This tab permits you to make downstream curation of transcriptome sequence data in two different ways.
Filter best isoform
By selecting the option “Filter best isoform” you can read the annotation CSV file of the whole transcriptome under analysis and, then, state one or more filters to select the most representative sequences among the distinct cDNAs annotated per gene transcribed. This is done using an algorithm, which is a normalized combination of the most relevant BLAST statistics, such as the high-scoring segment pairs (HSPs) of both, the query and the hit as well as the similarity, the inverse of the E-value and the sequencing depth. You can state the filter based on any of these filters or based on all of them.
You can also filter the clusters by positional redundancy to detect and select all non-overlapping sets of isotigs/contigs of a gene partially characterized and then, select the best isoform within each one of these non-overlapping sets (in a red circle within the figure).
Using this utility, you can upload both the FASTA file with your cDNA sequences and its associated annotation CSV file and, then, trim the FASTA sequences according to two options:
- Option "1" combines two algorithms based on the combination of the HSPs for both, the query and the hit, for detecting and classifying the sequences as full-length cDNA or partial cDNAs depending on if the queries chare a core percentage with the subject hit established by the user. For instance, we can define a sequence as full-length if the query shares a core of more than 80% with the subject.
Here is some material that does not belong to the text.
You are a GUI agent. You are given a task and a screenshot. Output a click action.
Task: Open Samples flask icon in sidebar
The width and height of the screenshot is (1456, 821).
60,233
The tool obviously assumes that you use the appropriate subject models as reference.
- Option “2” is simpler than option “1” as it just considers the ratio between the HSPs of the query and the subject to consider full-length sequences or partial domains, depending on the criterion of shared core defined by the user.
Finally, the tool permits you to label the sequences as “full-length cDNAs”. “Partial Sequence” or “Related Domain” depending on the core shared and to trim upstream and downstream each sequence to remove frames respectively upstream and downstream from the start codon and stop codon or from the defined core.